* [Records provided]

=== Section Start ===

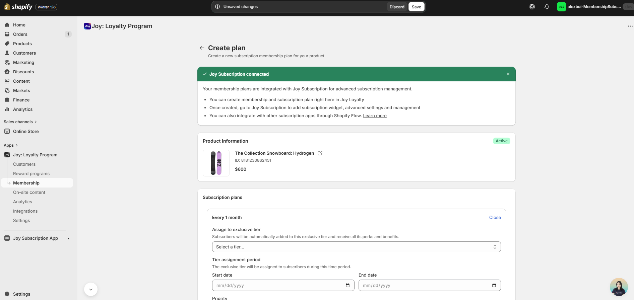The height and width of the screenshot is (300, 634).
Task: Close the Every 1 month plan
Action: point(495,217)
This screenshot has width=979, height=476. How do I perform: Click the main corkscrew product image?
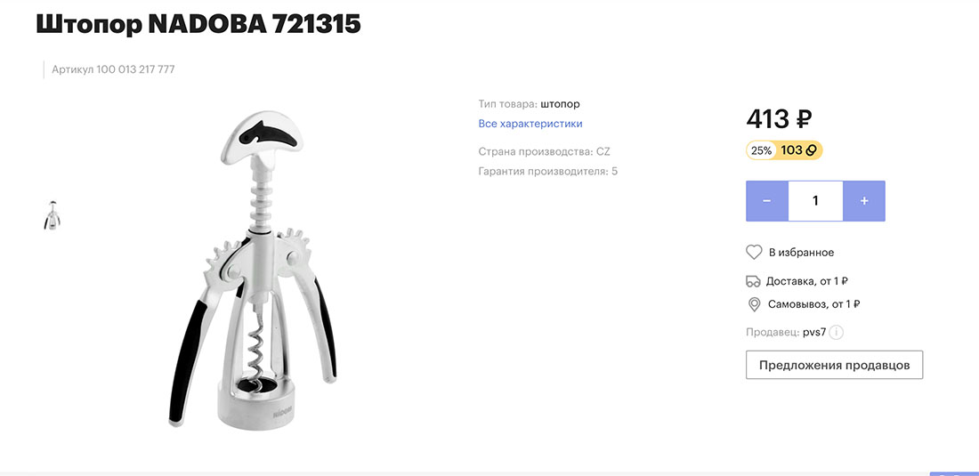coord(253,269)
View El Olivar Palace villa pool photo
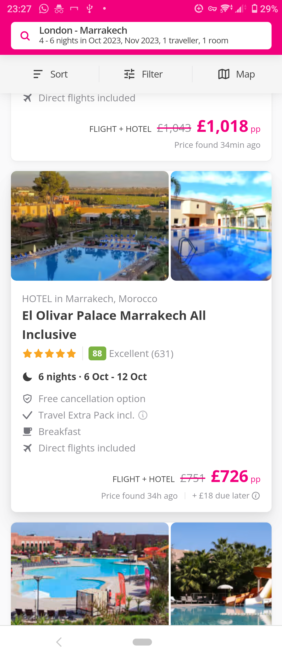This screenshot has width=282, height=658. pyautogui.click(x=221, y=226)
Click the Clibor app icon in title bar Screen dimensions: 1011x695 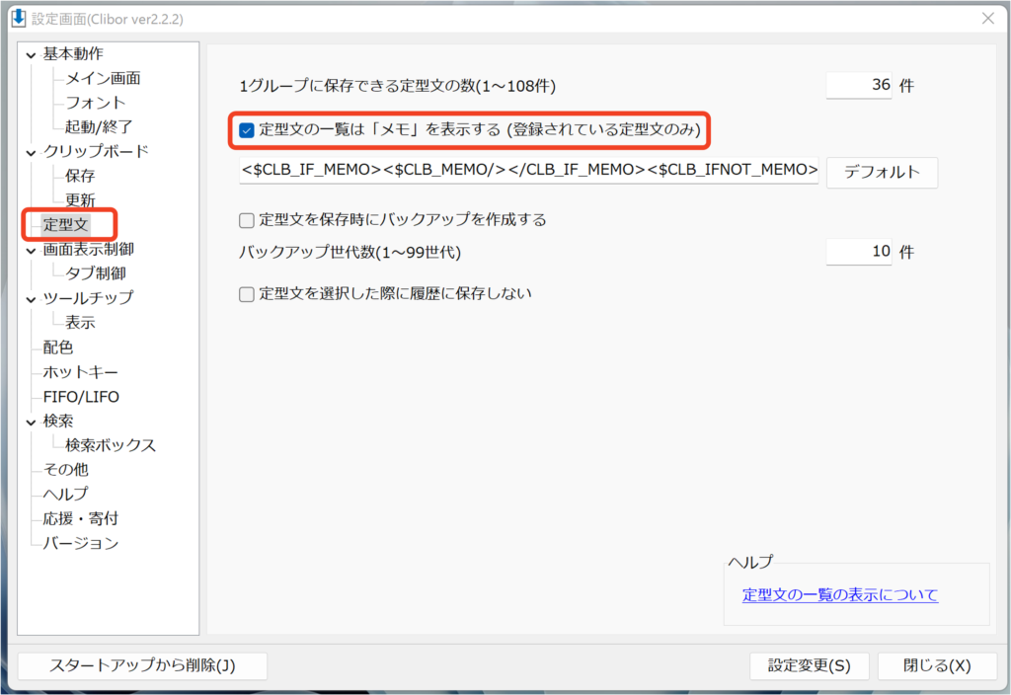[17, 19]
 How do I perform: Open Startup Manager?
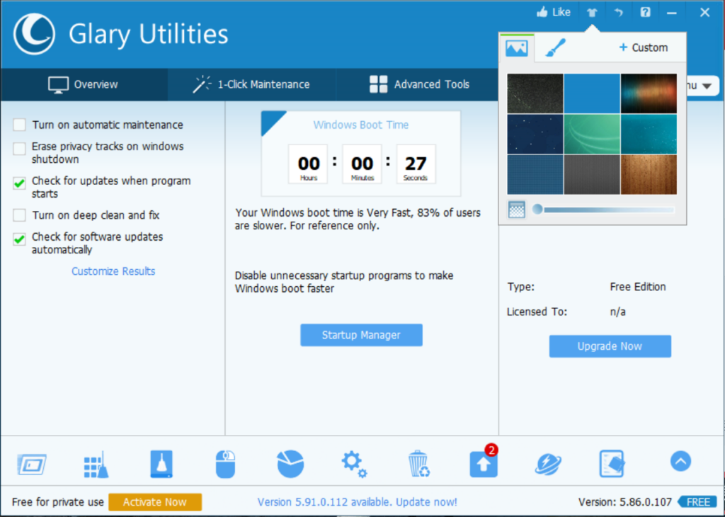click(x=361, y=334)
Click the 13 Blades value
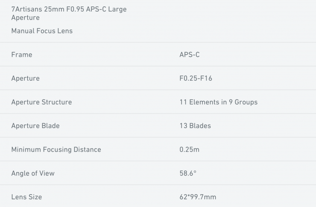 coord(195,126)
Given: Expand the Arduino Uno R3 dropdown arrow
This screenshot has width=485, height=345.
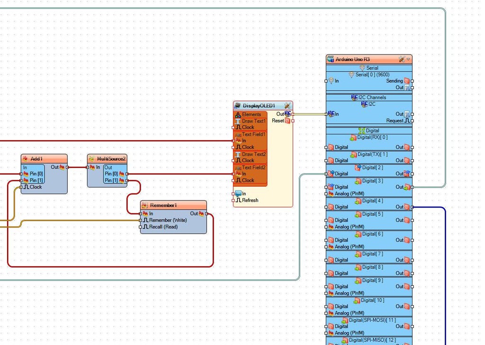Looking at the screenshot, I should coord(408,59).
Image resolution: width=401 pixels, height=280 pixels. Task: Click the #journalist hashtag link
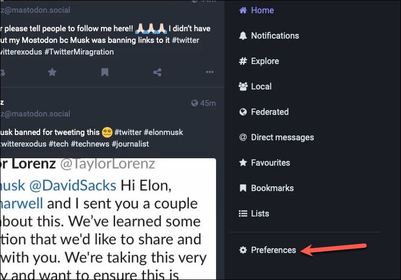(130, 144)
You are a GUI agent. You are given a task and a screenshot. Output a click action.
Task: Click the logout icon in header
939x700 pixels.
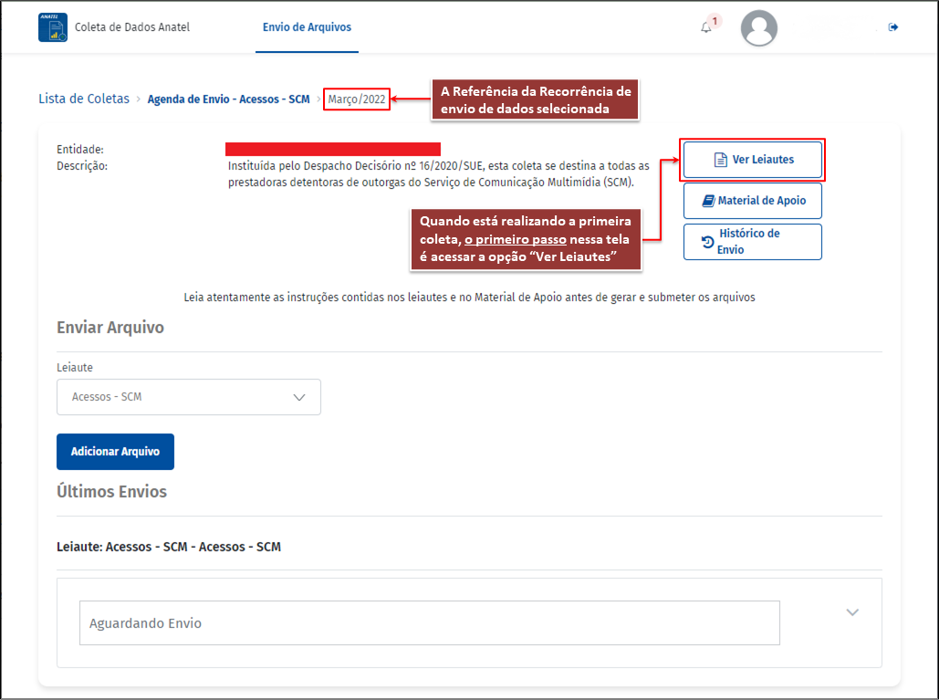click(x=893, y=27)
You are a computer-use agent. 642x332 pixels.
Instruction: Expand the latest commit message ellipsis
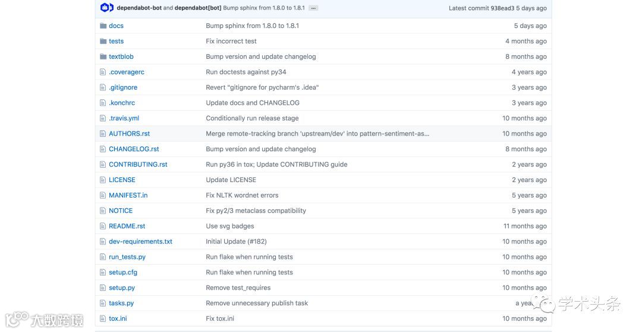pos(313,8)
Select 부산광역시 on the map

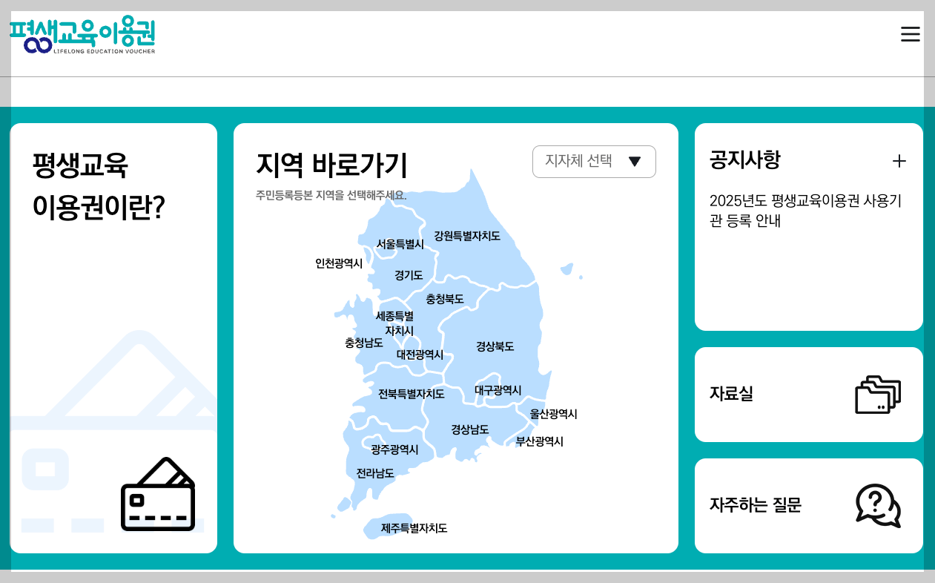539,441
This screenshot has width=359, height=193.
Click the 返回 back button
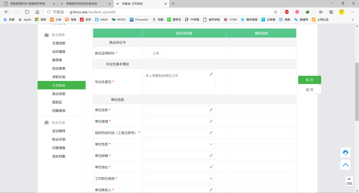click(x=309, y=90)
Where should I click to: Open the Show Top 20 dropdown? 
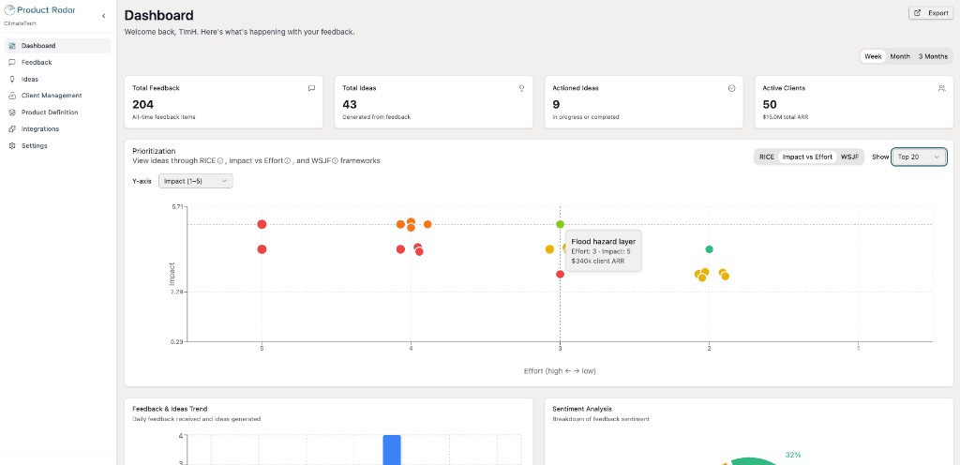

=== Section End ===

* [Problem]
The copy you give must run from the line containing "939x700 pixels." through the last line of the records, exactly, with the pictures left out.

* [Answer space]
939x700 pixels.
click(x=893, y=27)
You are a computer-use agent. 642x332 pixels.
Instruction: Expand the latest commit message ellipsis
pos(313,8)
Select 부산광역시 on the map

539,441
This screenshot has width=359, height=193.
Click the 返回 back button
click(x=309, y=90)
Where should I click to: Open the Show Top 20 dropdown? 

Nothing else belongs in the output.